- [Short exercise]: Lay out the lines from the one with "Given: Tap pencil icon on 피드 콘텐츠 업로드 mission" through the one with "pyautogui.click(x=124, y=174)", both included, as a Markdown table with the columns Row and Line. Put a running number under Row and the line itself under Line, and skip any blank lines.

- [Data supplied]:

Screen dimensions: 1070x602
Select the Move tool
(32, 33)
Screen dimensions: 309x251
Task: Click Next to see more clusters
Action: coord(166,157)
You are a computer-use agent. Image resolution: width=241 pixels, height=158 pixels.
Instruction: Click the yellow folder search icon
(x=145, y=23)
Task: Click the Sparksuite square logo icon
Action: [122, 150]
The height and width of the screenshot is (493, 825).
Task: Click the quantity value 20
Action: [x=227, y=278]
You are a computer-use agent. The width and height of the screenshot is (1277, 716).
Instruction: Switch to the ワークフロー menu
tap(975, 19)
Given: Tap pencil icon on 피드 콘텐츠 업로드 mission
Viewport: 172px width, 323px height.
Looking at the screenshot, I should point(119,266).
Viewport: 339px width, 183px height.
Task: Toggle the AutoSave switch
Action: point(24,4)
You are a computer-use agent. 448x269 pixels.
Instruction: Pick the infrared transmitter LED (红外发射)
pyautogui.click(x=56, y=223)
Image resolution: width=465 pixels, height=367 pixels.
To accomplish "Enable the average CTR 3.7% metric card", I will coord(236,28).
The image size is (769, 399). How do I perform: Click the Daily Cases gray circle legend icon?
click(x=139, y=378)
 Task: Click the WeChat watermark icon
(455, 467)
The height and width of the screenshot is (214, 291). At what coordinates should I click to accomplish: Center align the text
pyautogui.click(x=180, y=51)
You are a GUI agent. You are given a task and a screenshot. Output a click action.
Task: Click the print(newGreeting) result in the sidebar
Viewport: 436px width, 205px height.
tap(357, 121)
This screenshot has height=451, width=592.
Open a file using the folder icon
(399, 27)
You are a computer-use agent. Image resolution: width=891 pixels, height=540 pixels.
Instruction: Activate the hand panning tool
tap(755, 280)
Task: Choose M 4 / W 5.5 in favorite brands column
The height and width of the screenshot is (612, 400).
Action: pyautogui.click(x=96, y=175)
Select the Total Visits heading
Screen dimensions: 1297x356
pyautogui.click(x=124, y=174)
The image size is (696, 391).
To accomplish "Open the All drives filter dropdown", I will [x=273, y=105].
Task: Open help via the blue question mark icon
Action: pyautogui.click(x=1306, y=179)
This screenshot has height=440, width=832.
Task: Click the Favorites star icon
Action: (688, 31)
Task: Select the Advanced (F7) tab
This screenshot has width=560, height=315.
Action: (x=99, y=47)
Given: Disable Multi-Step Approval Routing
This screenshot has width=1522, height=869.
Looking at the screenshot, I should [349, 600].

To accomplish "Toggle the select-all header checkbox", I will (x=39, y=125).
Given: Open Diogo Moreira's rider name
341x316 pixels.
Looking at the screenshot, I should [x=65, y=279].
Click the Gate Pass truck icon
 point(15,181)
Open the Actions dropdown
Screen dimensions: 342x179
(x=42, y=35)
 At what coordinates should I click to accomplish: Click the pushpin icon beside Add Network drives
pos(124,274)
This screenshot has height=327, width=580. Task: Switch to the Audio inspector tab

- [Solution to the problem]:
| Row | Line |
|---|---|
| 1 | Given: Tap pencil icon on 피드 콘텐츠 업로드 mission |
| 2 | Viewport: 172px width, 323px height. |
| 3 | Looking at the screenshot, I should point(119,266). |
| 4 | Viewport: 339px width, 183px height. |
| 5 | Task: Toggle the AutoSave switch |
| 6 | Action: point(24,4) |
| 7 | You are a computer-use agent. 448x269 pixels. |
| 8 | Instruction: Pick the infrared transmitter LED (红外发射) |
| 9 | pyautogui.click(x=56, y=223) |
| 10 | Image resolution: width=465 pixels, height=367 pixels. |
| 11 | To accomplish "Enable the average CTR 3.7% metric card", I will coord(236,28). |
| 12 | The image size is (769, 399). How do I perform: Click the Daily Cases gray circle legend icon? |
| 13 | click(x=139, y=378) |
| 14 |  Task: Click the WeChat watermark icon |
| 15 | (455, 467) |
| 16 | The height and width of the screenshot is (214, 291). At what coordinates should I click to accomplish: Center align the text |
| 17 | pyautogui.click(x=180, y=51) |
| 18 | You are a GUI agent. You are given a task and a screenshot. Output a click action. |
| 19 | Task: Click the print(newGreeting) result in the sidebar |
| 20 | Viewport: 436px width, 205px height. |
| 21 | tap(357, 121) |
| 22 | This screenshot has height=451, width=592. |
| 23 | Open a file using the folder icon |
| 24 | (399, 27) |
| 25 | You are a computer-use agent. Image resolution: width=891 pixels, height=540 pixels. |
| 26 | Instruction: Activate the hand panning tool |
| 27 | tap(755, 280) |
| 28 | Task: Choose M 4 / W 5.5 in favorite brands column |
| 29 | The height and width of the screenshot is (612, 400). |
| 30 | Action: pyautogui.click(x=96, y=175) |
| 31 | Select the Total Visits heading |
| 32 | Screen dimensions: 1297x356 |
| 33 | pyautogui.click(x=124, y=174) |